Now, virologists at Jefferson Medical College, led by Roger J. Pomerantz, M.D., professor of medicine, biochemistry and molecular pharmacology and director of the Division of Infectious Diseases and Environmental Medicine at Jefferson Medical College of Thomas Jefferson University in Philadelphia, may have found a way to bring HIV out of hiding. They have shown that an immune cell protein called interleukin-7 (IL-7) can rouse the virus better than previously tried agents, making it vulnerable to drugs and the body's immune system. If the new technique proves its mettle, the work could lead to improved treatments for HIV infection, and might be a step toward complete viral eradication.
The Jefferson team reports its findings January 4, 2005 in the Journal of Clinical Investigation.

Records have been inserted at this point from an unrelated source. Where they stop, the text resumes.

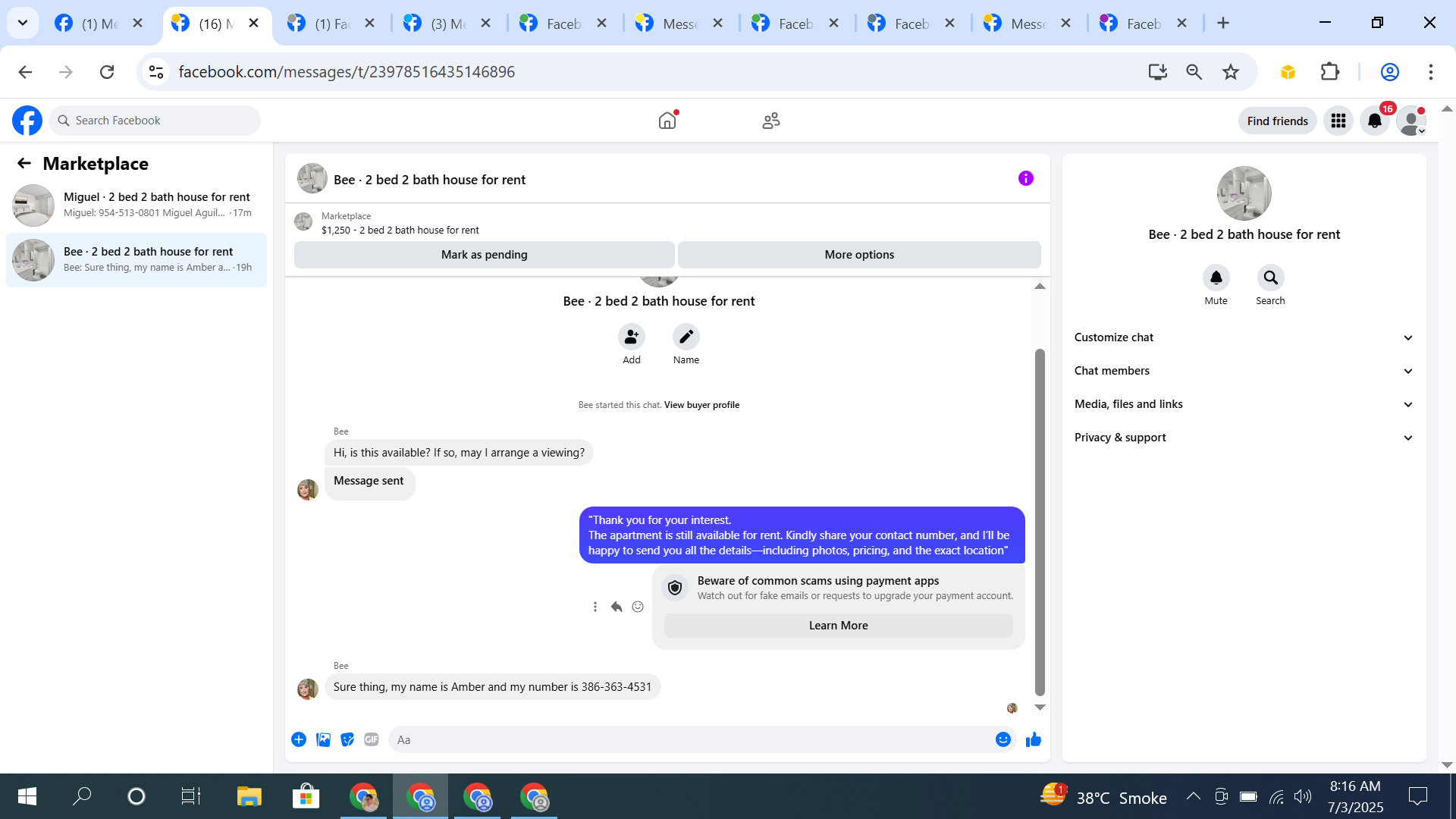
Task: Send a thumbs-up like
Action: coord(1033,740)
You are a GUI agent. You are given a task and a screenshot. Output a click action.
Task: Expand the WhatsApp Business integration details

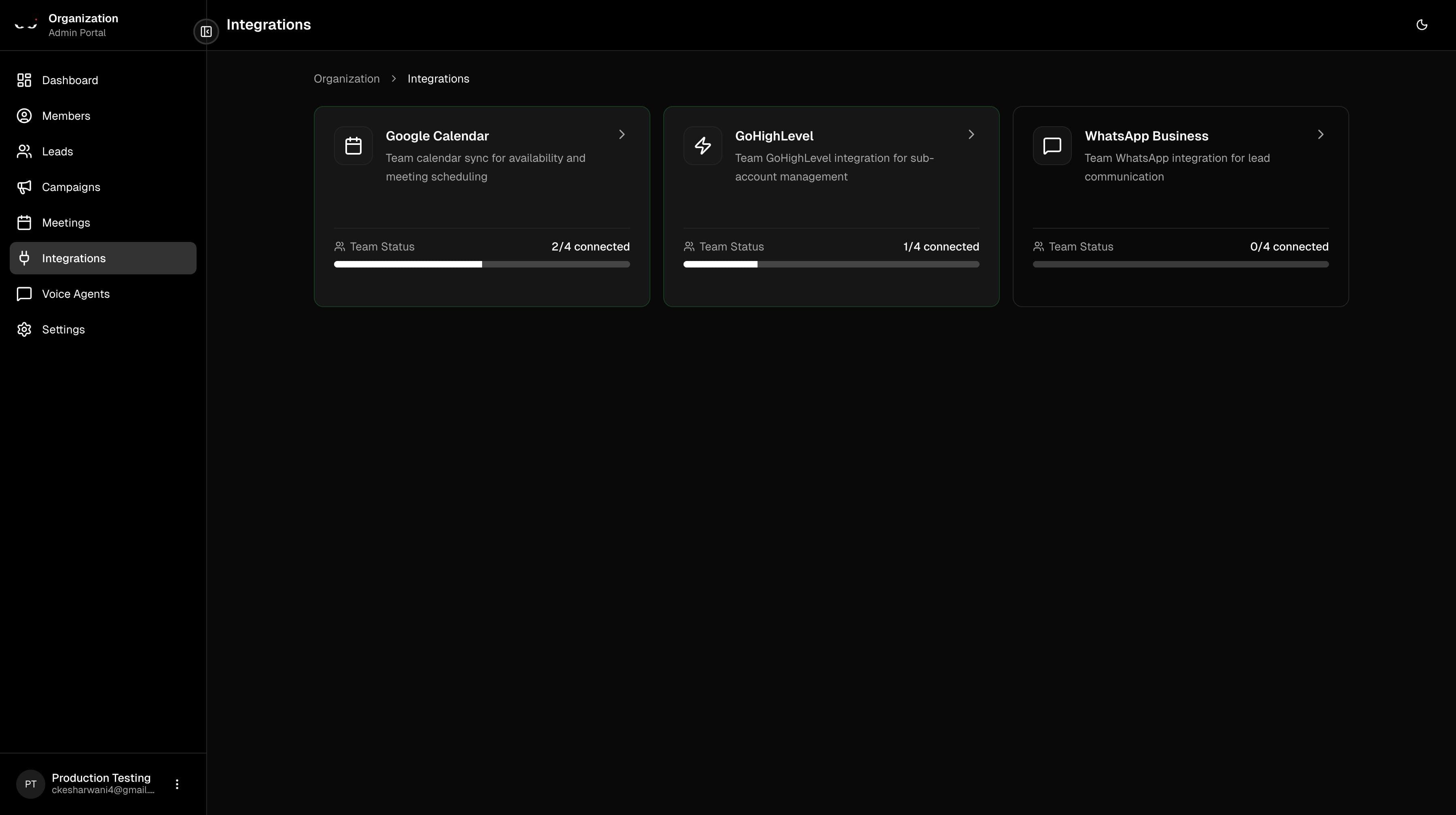1321,134
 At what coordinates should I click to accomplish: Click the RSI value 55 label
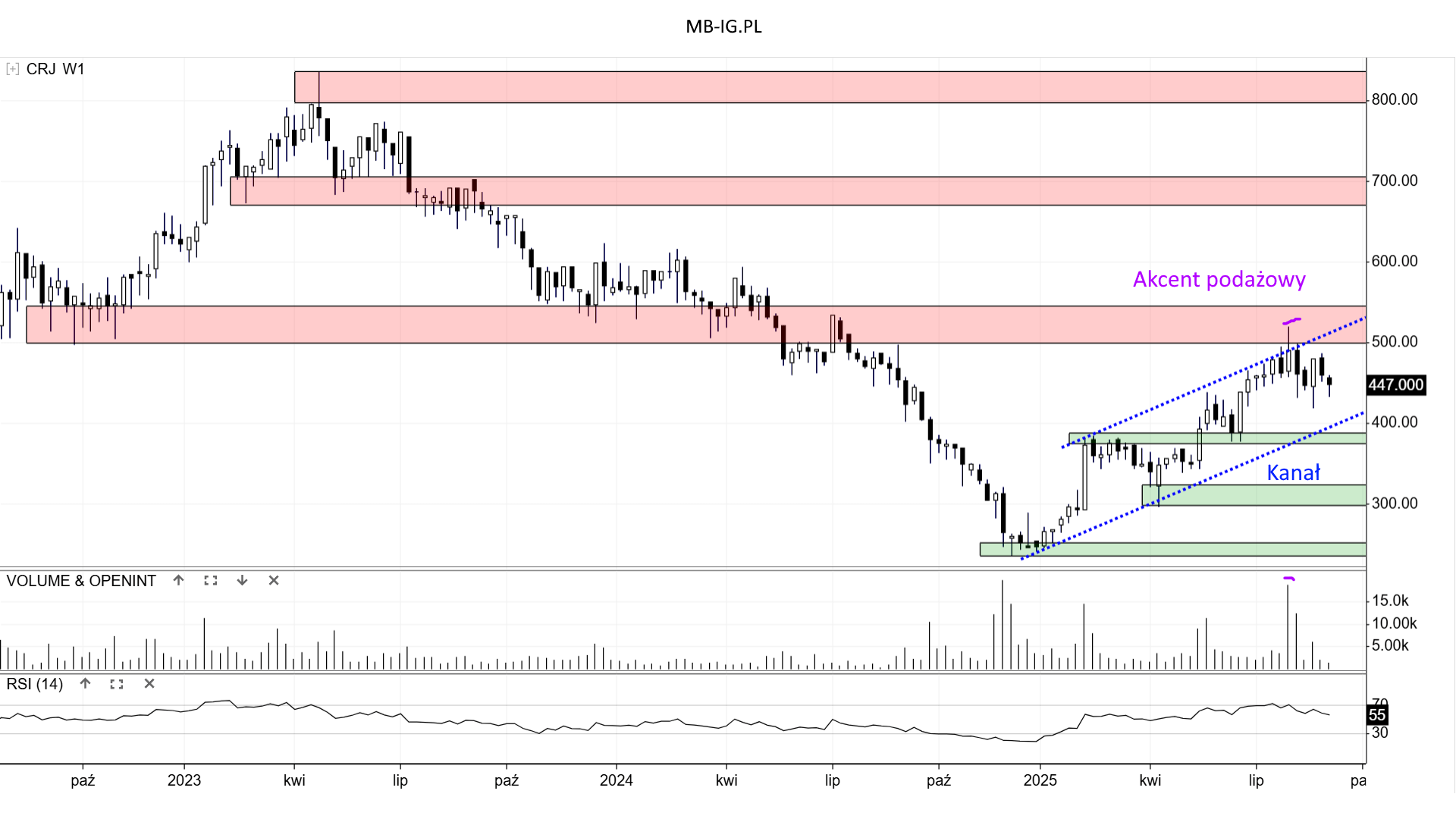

Dr. Pomerantz, who is director of Jefferson's Center for Human Virology and Biodefense, and his co-workers took blood cells from HIV-infected patients who had been taking HAART and who had undetectable levels of virus. Using a special technique, they screened the cells with several different drugs to determine what stimulated the latent virus the best.
"To our surprise, it was IL-7," he says. "We don't know why, but it is the best agent in terms of its ability to stimulate HIV out of latency that we've seen in the last 15 years." They found that the virus was stimulated to higher levels and was activated in more patients than with other compounds.